A couple of stories:
1) Once upon a time I drove to Ephraim by myself. I was tired. One of my "stay awake while driving" tactics in the car is to eat, so I planned on taking healthy snacks to keep myself awake. I don't like carrots, but they are healthy so I tried to trick myself into eating them. I did. I ate an entire pound of carrots in 2 hours on my way to Ephraim. Yay me. I ate my veggies. My mom was so proud. I was so proud. I ate my carrots!!!
2) My freshman year our Relief Society presidency gave us a booklet and a challenge "40 Days Closer to Christ". We read the Book of Mormon as an apartment in 40 days. All six of us did it together. Not going to lie, it was not always a pleasant experience. Sometimes it was late at night, sometimes we were cranky, but we did it together. I've tried (not always successfully) to recreate that personally a few times over the years. I've never had the same experience.
Okay. How do these apply?
Sometimes I feel like the "best" things are some grandiose gesture. I mean, that is the definition of best, isn't it? the biggest? the highest quality? the most advantageous? The word "best" is a superlative. It's supposed to be awesome, right? I'm not so sure. I ate a pound of carrots once. What good did that do me? I can say I did it. Nutritionally, meh. Maybe it helped some, but probably not as much as I would like to think it did. My body absorbed all it needed and rejected the rest. I still needed to eat my veggies the next day, and the day after, and the day after that. Eating a pound of carrots in 2 hours didn't really help my nutritional needs for that week. It would have been better if I had taken my 1/2 cup to cup of carrots and saved the rest for when I needed them. Am I making sense? Let's talk about the Book of Mormon. Have you heard about the Translation challenge? Read the Book of Mormon in the time it took to translate the book? It started April 7th. It's approximately 6 pages a day or something like that. Does to Lord require a grand gesture that we read the Book of Mormon in the time it took to translate it, or in 40 days, or in a month? I don't think so. I think he just wants us to read the Book of Mormon. He wants us to learn from it. To cherish it.
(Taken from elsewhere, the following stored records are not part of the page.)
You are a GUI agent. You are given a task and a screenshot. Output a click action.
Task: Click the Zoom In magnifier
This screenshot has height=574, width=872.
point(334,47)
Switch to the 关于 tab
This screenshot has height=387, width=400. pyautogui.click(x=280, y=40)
Today in Sunday School we talked about Moses and manna. The children of Israel had to learn to trust the Lord. He would provide for them. Every. Day. If they tried to take more than they needed for that one day, it spoiled. He knew what they needed. He knows best.
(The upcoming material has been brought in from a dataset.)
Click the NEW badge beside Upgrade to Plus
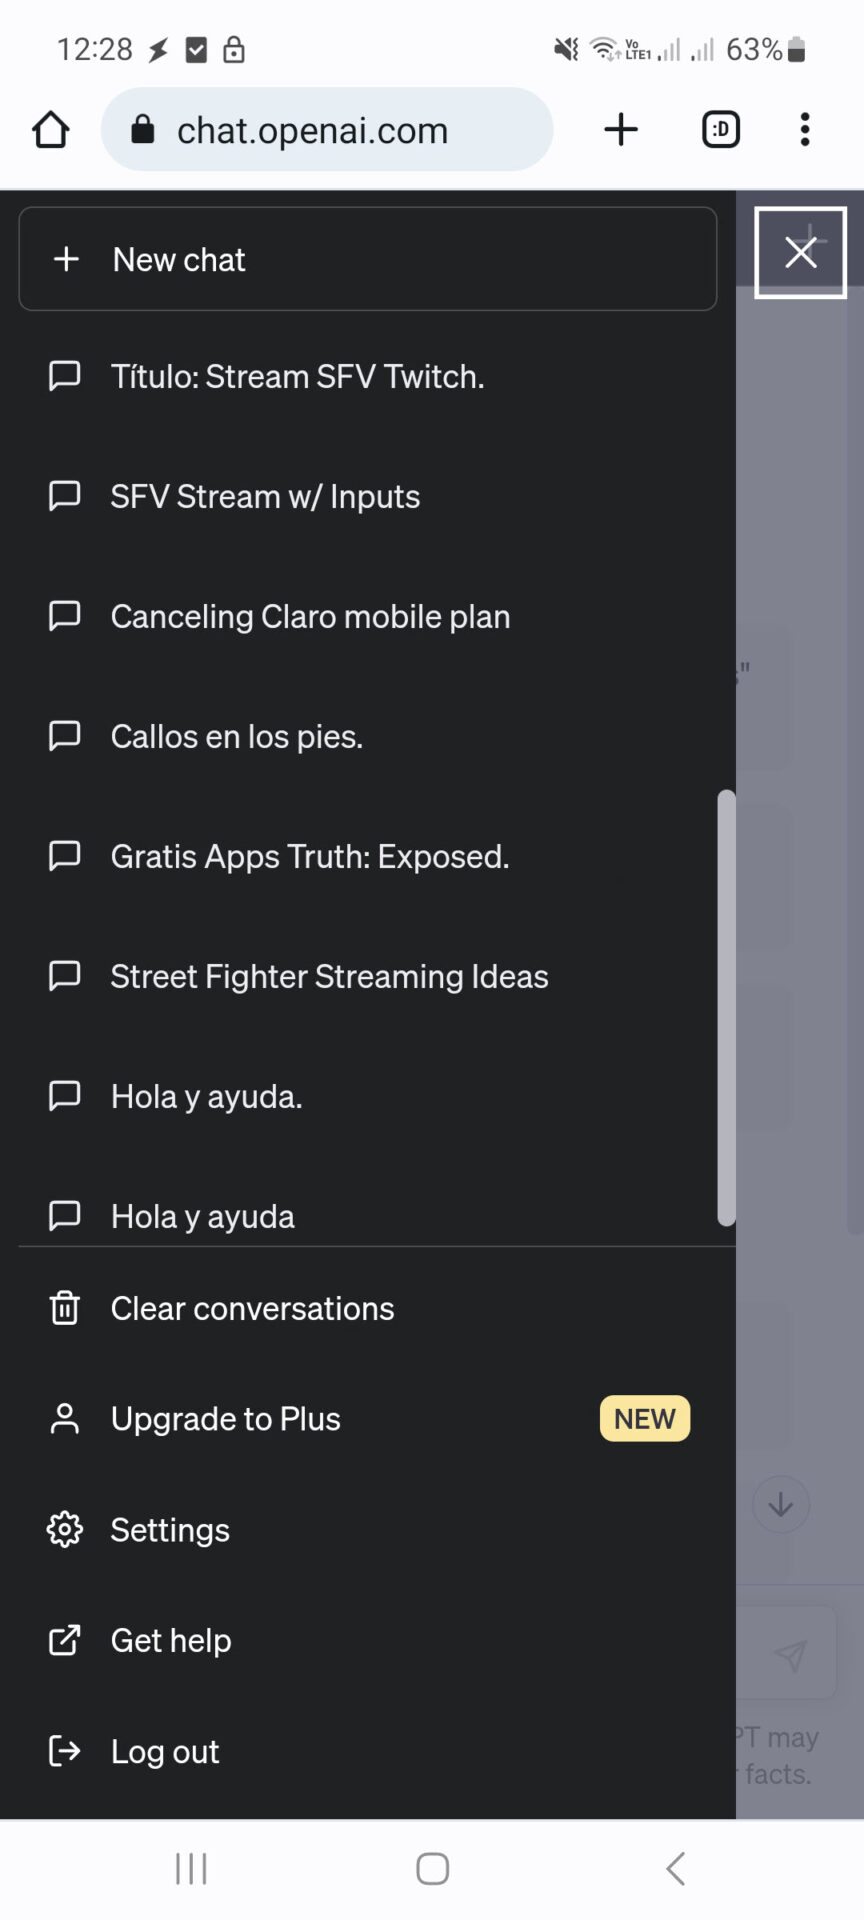The image size is (864, 1920). pyautogui.click(x=645, y=1418)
Now. How does this define "the best" or the "penultimate best" or "the goop of good"? It doesn't. Sorry. I do believe though, that if we are living as the Lord directs us through the promptings of the Spirit we will find it. It's the small "good" things that allow us to draw close to the Spirit. If at the end of the day we can look at our day and say that we have done all we can do to draw close to the Lord and do as he has asked, I think it's a successful day and probably the best it could have been. While the Lord demands perfection, He doesn't demand that we do it alone. Our best requires His help and that's okay. He actually planned it that way.